Evidence gathered from a cocaine factory in Eastern Europe has revealed that smugglers are becoming more creative in their efforts to get the drug past customs and onto the open market. Gangs are now incorporating the drug into innocent looking plastic products including DVD cases.

May 5, 2006
By David Howell

Evidence gathered from a cocaine factory in Eastern Europe has revealed that smugglers are becoming more creative in their efforts to get the drug past customs and onto the open market. Gangs are now incorporating the drug into innocent looking plastic products including DVD cases.

The evidence came to light after a tenement building was searched in Ljubljana, Slovenia. A makeshift lab was discovered with what appeared to be plastic sheets littering the floor. On investigation the plastic appeared to be polymethyl methacrylate, better known as Plexiglas or Perspex, which had been impregnated with cocaine hydrochloride. Tomaz Gostic of Slovenia’s Forensic Science Institute in Ljubljana said: “The crime scene was obviously being used for the isolation of cocaine from polymethyl methacrylate resin.”

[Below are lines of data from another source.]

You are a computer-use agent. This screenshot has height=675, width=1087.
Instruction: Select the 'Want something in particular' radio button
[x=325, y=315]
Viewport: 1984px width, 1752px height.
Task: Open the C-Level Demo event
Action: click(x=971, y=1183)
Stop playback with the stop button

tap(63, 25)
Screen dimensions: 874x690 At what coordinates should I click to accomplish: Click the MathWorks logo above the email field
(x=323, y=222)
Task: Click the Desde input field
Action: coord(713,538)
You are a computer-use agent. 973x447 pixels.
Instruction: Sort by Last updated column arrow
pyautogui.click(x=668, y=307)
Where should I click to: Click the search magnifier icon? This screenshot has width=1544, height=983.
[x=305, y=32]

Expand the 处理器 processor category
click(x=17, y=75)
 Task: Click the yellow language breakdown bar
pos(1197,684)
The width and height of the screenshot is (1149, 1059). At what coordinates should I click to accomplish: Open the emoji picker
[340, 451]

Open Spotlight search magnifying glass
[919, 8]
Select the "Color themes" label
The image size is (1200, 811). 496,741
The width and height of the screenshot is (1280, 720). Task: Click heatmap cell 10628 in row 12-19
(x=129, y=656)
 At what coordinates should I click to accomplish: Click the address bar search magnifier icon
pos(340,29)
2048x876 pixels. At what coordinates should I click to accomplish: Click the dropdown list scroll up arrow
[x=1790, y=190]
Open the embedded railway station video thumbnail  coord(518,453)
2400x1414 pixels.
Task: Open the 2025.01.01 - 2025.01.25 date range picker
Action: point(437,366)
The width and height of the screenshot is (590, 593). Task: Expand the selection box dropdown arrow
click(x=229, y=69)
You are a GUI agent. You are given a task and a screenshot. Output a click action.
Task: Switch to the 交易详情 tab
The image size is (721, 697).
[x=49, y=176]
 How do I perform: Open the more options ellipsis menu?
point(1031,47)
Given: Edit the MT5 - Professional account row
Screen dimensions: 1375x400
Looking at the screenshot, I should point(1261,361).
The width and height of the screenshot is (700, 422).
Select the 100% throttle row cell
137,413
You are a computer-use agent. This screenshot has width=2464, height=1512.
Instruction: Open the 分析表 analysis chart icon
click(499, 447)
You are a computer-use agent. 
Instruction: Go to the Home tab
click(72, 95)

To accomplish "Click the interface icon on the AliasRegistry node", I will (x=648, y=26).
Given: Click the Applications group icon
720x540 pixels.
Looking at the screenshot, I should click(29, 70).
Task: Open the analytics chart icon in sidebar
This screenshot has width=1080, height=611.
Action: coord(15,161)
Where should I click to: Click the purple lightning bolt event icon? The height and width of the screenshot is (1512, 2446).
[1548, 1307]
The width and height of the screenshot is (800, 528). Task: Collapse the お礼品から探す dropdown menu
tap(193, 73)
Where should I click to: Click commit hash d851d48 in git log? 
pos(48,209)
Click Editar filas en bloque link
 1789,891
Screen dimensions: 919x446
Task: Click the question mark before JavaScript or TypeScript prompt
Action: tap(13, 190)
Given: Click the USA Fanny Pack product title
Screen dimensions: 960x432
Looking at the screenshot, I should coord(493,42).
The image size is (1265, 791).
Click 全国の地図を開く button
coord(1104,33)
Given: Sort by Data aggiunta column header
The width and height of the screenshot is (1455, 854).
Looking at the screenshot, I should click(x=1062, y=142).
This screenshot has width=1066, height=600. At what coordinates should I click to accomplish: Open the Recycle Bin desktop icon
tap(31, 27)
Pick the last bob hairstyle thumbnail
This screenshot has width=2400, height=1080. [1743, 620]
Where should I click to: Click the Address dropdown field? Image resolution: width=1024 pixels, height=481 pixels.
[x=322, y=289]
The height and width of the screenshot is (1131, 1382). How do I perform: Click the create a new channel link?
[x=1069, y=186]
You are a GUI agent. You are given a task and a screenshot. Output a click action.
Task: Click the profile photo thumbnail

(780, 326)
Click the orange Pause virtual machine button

It was revealed that the lab had been successful in extracting the cocaine from the Perspex using readily available solvents such as acetone and benzene. Some samples proved to be 96 per cent pure cocaine. It’s not known if the gang had successfully produced plastic products that could pass for the real thing, but Mike White, a narcotics intelligence officer with the UK’s Forensic Science Service told New Scientist magazine: “They would need major connections with companies that produce car lights, for instance, and forging these links would increase their risk of detection.”